Task goal:
Leave out all pictures while you copy the lines exactly from the one with "0 Comments (471, 577)" through the last line of the listing.

─── Records for this exercise

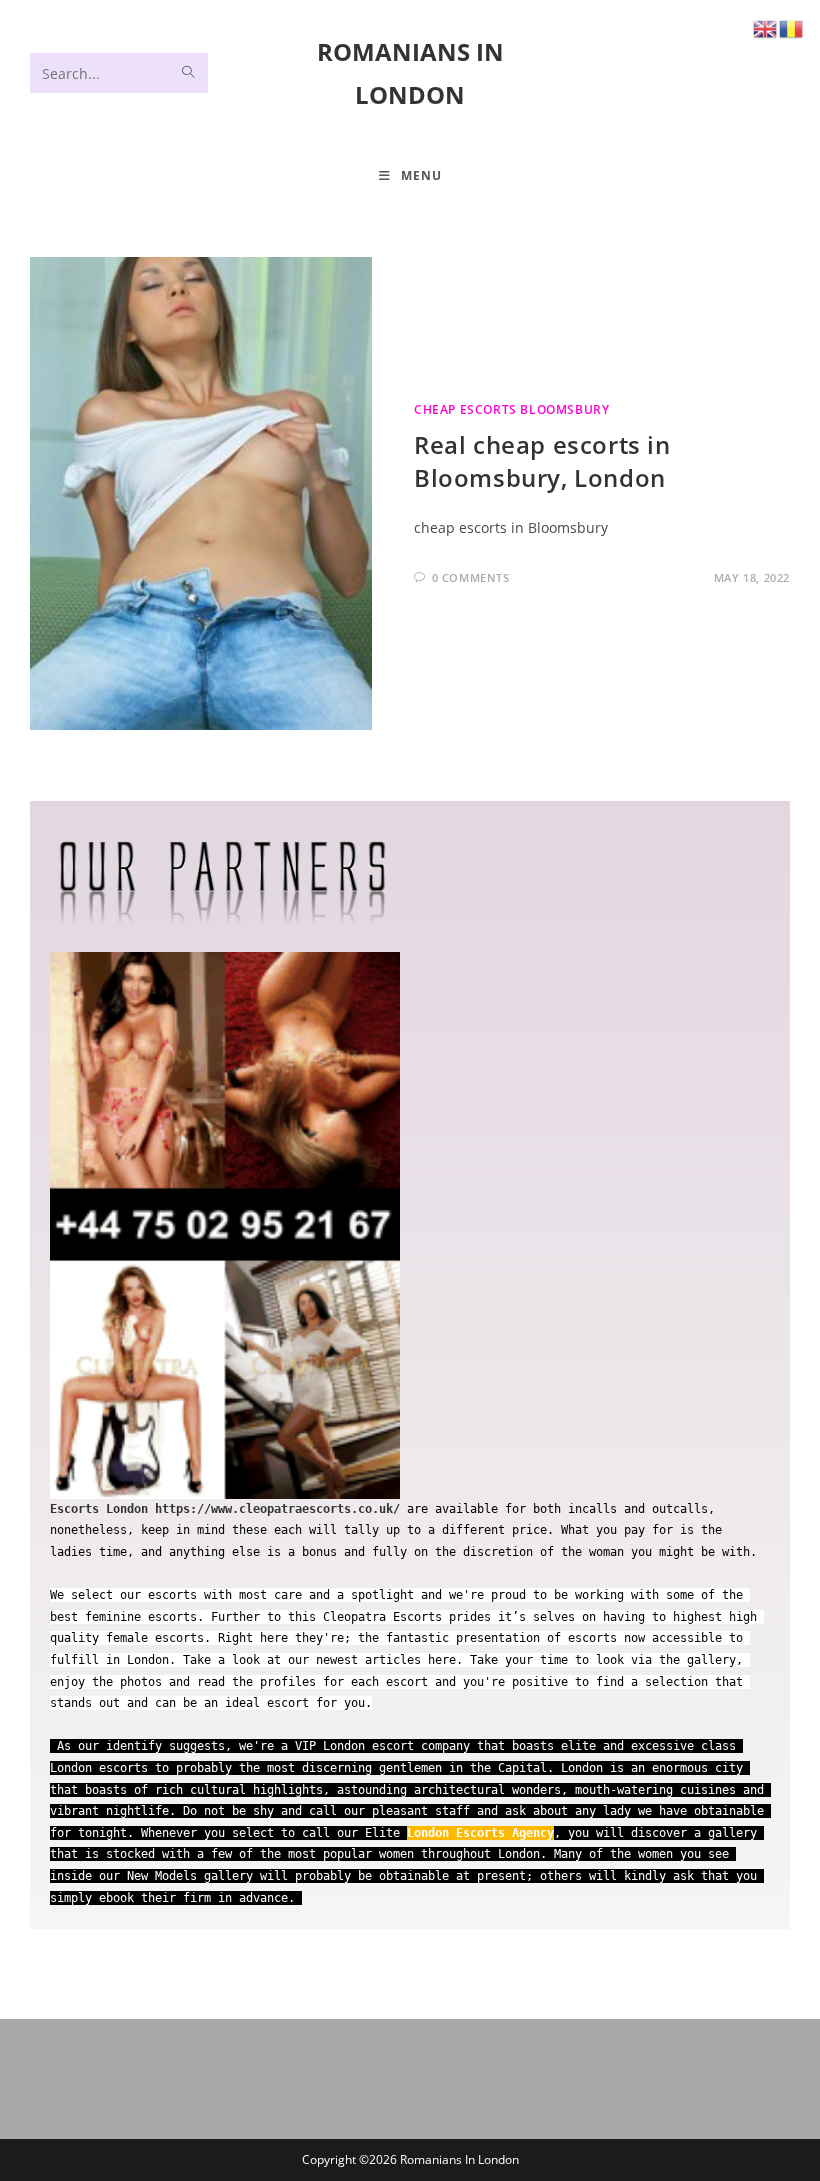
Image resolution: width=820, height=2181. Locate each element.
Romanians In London (459, 2159)
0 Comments (471, 577)
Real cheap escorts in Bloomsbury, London (542, 461)
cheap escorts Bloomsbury (511, 409)
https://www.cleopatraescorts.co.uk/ (277, 1509)
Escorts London (99, 1509)
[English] (766, 27)
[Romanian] (792, 27)
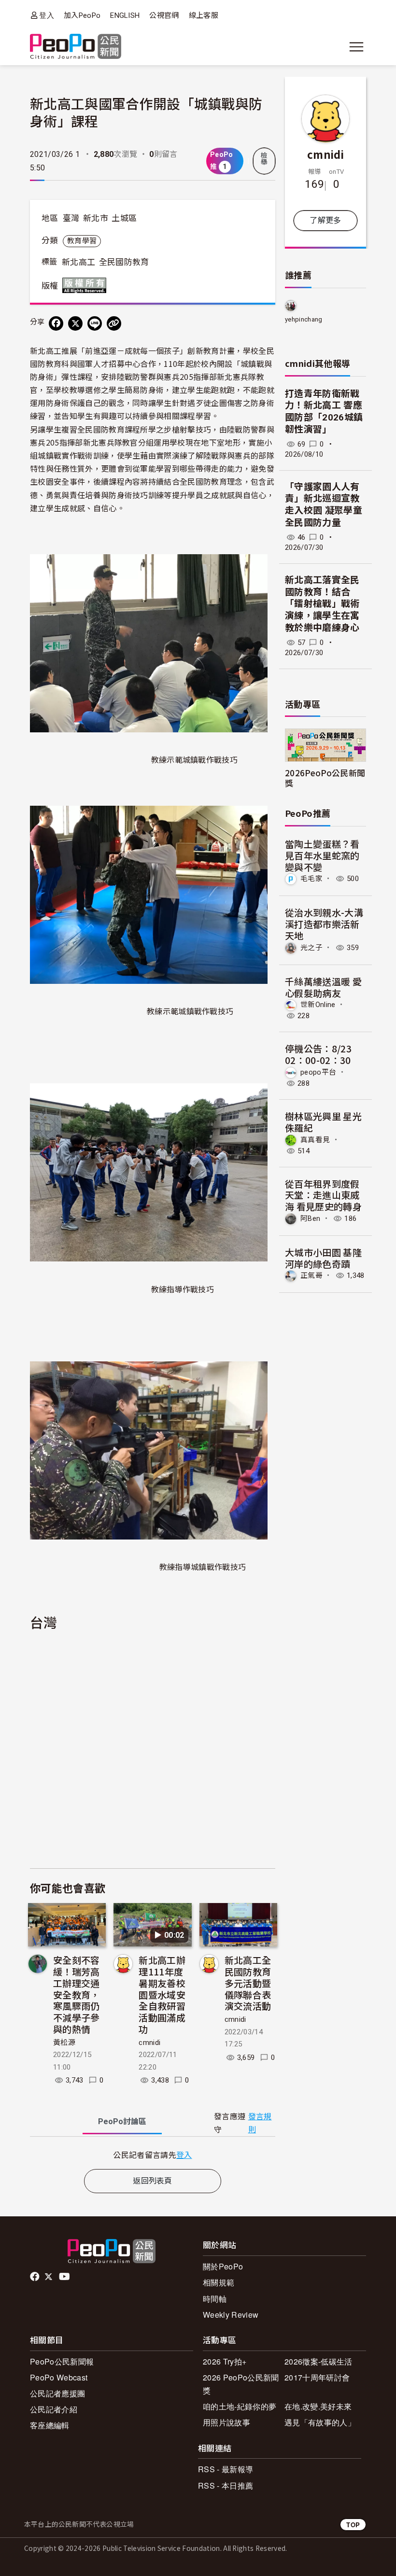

──────

Written reply:
0 Comments (471, 577)
Real cheap escorts in Bloomsbury, London (542, 461)
cheap escorts Bloomsbury (511, 409)
https://www.cleopatraescorts.co.uk/ (277, 1509)
Escorts London (99, 1509)
[English] (766, 27)
[Romanian] (792, 27)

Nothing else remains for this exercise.